Severity should drive speed and authority.

Containment options should be ready before launch.

Common moves:

  • disable one risky tool,
  • force human approval for a workflow class,
  • switch to draft-only mode,
  • pause a canary,
  • route affected traffic to fallback,
  • roll back the agent release,
  • or temporarily stop the workflow.

Containment should be as narrow as possible but as fast as necessary.

Capture the evidence while it still exists.

Minimum useful evidence:

  • incident ID,
  • run IDs,
  • affected workflow,
  • agent version,
  • model lane,
  • tool configuration,
  • approval policy,
  • user-visible output,
  • tool calls and side effects,
  • reviewer labels,
  • cost and latency,
  • and current containment action.

Do not rely on screenshots and memory if structured run evidence exists.

Step 4: decide rollback versus restriction

Section titled “Step 4: decide rollback versus restriction”

Rollback is not always the right first move.

Use rollback when:

  • a release clearly introduced the failure,
  • a prompt, model, workflow, or tool config changed recently,
  • failures are broad across the workflow,
  • or the previous version is known to be safer.

Use restriction when:

  • one tool is failing,
  • one action class is risky,
  • approval needs tightening,
  • or the agent can still safely draft without executing.

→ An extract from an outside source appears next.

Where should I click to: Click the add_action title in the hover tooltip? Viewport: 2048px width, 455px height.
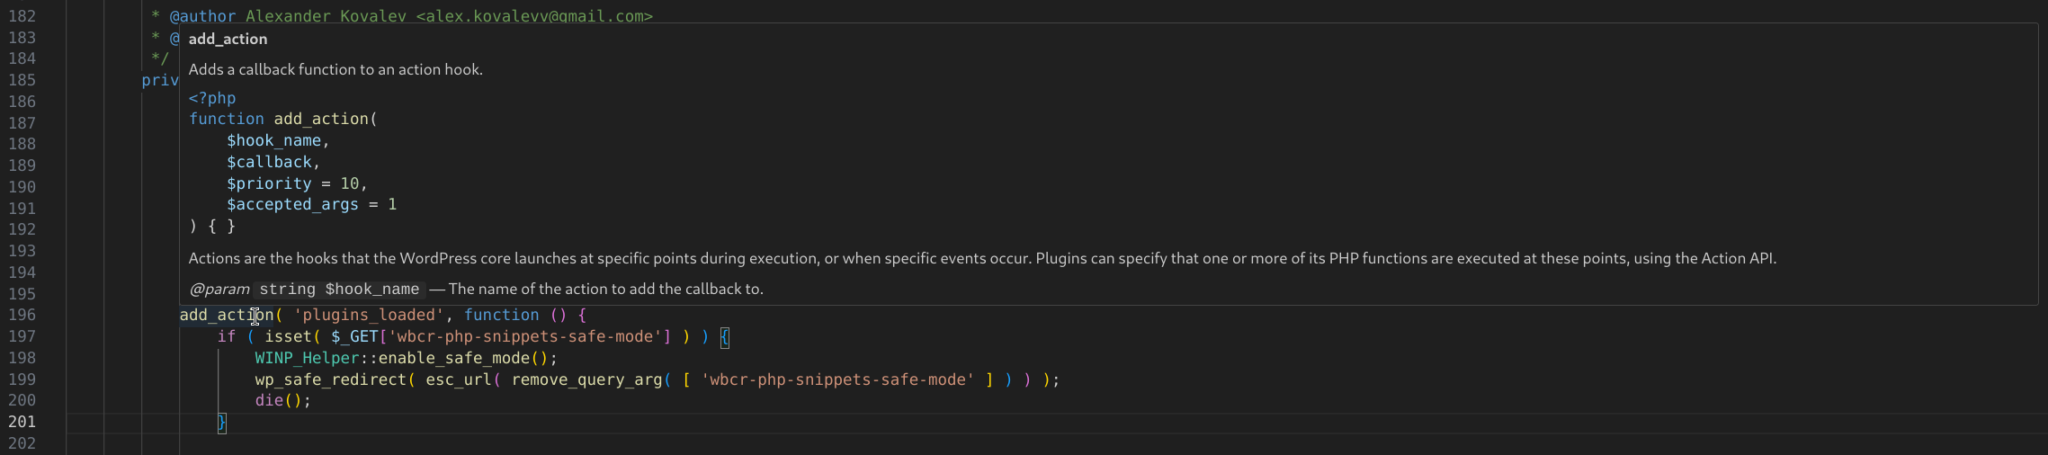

Many incidents need restriction first and rollback second.

The incident update should be short and factual:

  • what workflow is affected,
  • what user impact is known,
  • what has been contained,
  • what is still being investigated,
  • who owns the next decision,
  • and when the next update will happen.

Avoid vague claims that the model is “acting strangely.” State the observable failure class.

After containment, the team should determine:

  • root trigger,
  • failed control,
  • missed alert,
  • missing log field,
  • missing eval case,
  • owner of corrective action,
  • and whether the release process needs a new gate.

The best post-incident output is not a long narrative. It is a stronger operating loop.

Every serious AI agent incident should ask whether one or more examples should enter:

  • regression dataset,
  • approval boundary test,
  • tool selection eval,
  • citation audit,
  • support QA scorecard,
  • or canary release gate.

If the incident does not improve eval coverage, the system can repeat the same failure with better wording.

  1. Identify affected workflow, severity, and owner.
  2. Freeze or narrow risky capabilities.
  3. Preserve run evidence and release metadata.
  4. Choose rollback, restriction, fallback, or continued monitoring.
  5. Communicate facts, impact, containment, owner, and next update time.
  6. Convert the incident into eval, alert, logging, or release-gate changes.

Your incident runbook is probably healthy when:

  • containment authority is clear before incidents start;
  • rollback and restriction options are documented;
  • run evidence can be captured by ID;
  • approval failures have urgent handling;
  • communication names observable failure classes;
  • and post-incident work updates evals, alerts, or release gates.